**Stored records**
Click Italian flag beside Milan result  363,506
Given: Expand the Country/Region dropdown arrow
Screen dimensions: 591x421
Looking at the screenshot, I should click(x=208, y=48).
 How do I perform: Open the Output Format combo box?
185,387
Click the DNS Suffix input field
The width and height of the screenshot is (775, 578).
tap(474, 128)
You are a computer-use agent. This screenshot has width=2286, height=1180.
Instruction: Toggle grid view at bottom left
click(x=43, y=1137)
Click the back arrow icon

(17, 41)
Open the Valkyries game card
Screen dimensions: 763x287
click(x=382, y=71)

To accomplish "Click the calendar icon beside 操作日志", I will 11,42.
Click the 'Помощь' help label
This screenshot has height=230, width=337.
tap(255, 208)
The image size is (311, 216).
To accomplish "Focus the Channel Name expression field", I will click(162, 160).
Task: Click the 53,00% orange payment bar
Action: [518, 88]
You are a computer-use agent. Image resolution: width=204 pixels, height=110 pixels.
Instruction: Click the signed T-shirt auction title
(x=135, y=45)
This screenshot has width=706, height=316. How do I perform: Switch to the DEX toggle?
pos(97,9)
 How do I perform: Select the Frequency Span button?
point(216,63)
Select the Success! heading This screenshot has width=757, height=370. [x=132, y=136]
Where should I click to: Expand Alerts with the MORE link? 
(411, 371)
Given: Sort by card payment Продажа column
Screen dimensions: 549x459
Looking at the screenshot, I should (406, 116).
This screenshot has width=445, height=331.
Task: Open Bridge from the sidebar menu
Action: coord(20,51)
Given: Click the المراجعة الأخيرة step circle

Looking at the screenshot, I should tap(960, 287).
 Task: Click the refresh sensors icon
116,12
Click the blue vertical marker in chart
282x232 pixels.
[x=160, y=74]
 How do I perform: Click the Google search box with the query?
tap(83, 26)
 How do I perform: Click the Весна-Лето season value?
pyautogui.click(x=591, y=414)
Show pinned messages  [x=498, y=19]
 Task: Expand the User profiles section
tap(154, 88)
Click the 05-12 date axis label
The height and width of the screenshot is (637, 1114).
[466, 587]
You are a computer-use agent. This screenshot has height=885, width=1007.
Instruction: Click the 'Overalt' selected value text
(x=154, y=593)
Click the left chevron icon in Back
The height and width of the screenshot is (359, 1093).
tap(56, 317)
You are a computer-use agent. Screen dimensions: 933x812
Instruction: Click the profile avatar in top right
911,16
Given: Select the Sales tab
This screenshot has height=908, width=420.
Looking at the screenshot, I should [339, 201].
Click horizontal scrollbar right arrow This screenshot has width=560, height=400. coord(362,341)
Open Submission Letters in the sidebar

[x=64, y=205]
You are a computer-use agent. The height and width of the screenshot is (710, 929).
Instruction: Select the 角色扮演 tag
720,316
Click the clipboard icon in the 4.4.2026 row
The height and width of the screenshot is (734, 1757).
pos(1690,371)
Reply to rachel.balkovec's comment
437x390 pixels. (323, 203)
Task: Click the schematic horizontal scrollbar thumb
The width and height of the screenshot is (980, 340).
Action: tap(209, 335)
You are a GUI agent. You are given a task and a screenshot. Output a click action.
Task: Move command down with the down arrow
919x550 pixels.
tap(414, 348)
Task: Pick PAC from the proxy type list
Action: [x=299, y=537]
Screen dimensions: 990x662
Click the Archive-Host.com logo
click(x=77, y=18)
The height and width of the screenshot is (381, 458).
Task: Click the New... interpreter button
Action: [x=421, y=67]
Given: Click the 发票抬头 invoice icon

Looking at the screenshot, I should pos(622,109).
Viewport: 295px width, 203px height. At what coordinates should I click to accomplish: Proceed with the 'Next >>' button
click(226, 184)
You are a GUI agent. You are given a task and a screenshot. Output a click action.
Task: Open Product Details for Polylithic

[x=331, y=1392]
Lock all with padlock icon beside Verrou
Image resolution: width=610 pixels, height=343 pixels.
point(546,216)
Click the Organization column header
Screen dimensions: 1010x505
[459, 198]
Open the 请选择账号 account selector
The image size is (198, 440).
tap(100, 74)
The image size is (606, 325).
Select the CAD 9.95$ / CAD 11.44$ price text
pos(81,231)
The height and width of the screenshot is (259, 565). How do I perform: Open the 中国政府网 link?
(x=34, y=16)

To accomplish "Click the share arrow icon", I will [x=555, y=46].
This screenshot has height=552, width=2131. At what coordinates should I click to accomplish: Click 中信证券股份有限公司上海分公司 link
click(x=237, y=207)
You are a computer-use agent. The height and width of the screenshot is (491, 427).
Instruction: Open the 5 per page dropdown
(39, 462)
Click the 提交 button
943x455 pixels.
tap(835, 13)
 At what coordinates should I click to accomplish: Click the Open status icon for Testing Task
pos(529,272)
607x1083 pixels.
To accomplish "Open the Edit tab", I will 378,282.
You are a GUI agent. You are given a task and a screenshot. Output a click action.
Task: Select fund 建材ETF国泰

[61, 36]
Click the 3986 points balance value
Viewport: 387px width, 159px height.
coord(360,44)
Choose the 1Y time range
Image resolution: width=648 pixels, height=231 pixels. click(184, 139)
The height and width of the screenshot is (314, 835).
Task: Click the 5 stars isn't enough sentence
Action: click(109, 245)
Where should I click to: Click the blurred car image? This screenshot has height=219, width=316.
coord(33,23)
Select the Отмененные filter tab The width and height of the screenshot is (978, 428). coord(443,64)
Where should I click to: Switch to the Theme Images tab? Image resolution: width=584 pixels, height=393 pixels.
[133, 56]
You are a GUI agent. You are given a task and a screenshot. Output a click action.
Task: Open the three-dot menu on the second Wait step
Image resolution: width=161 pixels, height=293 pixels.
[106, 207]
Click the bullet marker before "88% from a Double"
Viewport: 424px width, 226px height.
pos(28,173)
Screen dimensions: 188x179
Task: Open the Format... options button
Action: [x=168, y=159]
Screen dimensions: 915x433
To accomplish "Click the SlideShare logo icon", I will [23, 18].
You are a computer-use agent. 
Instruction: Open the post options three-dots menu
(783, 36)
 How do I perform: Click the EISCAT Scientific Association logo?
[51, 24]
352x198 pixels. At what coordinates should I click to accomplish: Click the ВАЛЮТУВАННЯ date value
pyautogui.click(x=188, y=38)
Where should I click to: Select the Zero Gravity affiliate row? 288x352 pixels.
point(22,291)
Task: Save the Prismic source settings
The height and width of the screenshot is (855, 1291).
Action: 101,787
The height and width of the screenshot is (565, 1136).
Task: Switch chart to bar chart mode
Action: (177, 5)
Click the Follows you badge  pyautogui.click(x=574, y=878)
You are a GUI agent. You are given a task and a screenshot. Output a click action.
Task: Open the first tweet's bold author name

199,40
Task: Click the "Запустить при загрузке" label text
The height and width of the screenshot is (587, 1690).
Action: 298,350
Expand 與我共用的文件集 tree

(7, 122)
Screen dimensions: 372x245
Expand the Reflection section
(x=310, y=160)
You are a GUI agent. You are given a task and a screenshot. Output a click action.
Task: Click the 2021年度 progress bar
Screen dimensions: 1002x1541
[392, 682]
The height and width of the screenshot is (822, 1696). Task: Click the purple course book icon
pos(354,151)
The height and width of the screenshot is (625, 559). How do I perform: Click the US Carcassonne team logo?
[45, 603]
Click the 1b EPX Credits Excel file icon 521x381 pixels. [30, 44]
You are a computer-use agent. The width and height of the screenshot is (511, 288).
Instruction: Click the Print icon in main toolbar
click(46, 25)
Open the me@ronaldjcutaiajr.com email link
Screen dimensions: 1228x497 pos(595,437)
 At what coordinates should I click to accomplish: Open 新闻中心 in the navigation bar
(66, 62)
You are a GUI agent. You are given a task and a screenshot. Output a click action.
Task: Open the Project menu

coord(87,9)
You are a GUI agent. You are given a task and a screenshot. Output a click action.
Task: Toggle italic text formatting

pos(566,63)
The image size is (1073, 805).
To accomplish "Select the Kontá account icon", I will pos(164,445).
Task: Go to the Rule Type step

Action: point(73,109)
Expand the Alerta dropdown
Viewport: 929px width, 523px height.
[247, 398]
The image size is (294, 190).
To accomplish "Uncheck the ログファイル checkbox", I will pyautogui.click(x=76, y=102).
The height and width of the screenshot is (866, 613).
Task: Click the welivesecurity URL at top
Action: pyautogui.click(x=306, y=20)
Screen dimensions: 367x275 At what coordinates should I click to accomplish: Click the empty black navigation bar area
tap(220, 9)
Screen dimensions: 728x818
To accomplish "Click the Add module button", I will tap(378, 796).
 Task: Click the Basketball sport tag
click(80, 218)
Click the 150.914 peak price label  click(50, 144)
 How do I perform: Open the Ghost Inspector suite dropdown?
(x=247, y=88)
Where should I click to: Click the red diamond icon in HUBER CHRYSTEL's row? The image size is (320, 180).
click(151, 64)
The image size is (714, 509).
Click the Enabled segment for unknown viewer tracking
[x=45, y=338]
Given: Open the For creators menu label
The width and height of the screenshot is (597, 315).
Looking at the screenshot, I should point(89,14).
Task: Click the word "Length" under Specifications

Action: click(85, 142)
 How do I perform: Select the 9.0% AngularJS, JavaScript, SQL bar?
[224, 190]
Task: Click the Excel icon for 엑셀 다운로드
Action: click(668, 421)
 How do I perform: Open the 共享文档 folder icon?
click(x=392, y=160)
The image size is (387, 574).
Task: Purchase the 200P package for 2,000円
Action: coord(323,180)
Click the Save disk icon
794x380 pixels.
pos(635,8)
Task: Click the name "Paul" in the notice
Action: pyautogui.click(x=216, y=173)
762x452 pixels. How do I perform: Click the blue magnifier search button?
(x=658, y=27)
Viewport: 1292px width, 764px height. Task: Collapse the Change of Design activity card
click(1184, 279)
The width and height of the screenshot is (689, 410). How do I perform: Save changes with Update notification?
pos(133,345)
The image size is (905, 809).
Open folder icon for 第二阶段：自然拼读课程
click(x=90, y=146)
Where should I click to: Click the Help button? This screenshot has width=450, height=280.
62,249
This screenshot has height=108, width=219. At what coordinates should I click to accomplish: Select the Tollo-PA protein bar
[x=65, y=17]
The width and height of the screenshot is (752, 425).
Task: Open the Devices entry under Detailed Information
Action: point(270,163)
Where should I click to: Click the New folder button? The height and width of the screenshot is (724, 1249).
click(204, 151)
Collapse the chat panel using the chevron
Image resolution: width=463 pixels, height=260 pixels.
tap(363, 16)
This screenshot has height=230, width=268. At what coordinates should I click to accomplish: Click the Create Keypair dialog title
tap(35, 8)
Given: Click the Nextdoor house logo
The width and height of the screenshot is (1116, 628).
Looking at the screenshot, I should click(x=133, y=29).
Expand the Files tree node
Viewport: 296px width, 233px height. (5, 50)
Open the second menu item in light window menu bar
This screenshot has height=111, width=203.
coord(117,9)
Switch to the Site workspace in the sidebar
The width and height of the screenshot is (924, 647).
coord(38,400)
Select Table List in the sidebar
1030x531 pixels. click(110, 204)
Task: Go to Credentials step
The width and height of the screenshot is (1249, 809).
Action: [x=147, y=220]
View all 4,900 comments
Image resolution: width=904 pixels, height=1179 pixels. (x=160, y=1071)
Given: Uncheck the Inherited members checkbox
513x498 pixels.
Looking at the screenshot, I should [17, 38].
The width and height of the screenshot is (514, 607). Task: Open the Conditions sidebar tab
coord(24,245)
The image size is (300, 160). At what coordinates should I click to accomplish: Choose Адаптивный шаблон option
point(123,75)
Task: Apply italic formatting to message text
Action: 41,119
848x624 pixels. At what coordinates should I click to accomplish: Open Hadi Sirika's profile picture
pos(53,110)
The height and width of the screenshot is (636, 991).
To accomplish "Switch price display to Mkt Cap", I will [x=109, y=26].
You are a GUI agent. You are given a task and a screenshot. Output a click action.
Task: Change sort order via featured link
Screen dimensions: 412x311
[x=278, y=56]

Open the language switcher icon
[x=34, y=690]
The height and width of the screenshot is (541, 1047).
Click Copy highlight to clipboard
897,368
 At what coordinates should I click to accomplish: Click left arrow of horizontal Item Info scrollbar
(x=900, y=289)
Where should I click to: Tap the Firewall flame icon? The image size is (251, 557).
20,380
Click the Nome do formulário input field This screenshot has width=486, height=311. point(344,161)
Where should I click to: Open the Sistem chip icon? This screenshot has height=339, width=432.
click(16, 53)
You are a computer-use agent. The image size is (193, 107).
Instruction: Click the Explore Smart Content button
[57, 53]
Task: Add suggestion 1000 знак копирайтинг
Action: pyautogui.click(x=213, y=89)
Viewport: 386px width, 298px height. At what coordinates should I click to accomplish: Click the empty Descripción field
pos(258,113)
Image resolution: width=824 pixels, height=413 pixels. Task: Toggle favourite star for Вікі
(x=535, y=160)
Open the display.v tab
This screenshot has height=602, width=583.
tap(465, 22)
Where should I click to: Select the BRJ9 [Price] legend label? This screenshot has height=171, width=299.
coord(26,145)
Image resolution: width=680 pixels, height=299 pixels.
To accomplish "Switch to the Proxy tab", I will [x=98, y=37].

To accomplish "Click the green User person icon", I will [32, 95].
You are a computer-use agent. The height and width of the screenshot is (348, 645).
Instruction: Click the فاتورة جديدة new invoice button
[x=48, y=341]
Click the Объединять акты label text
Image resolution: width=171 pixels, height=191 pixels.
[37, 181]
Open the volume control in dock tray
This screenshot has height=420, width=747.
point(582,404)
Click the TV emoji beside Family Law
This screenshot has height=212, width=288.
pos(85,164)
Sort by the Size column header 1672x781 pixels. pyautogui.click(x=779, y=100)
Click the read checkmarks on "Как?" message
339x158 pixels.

**WHAT IS BEING ASKED**
Copy each line above that has the word "account".

**TASK RESULT**
Open the 请选择账号 account selector
To accomplish "Select the Kontá account icon", I will pos(164,445).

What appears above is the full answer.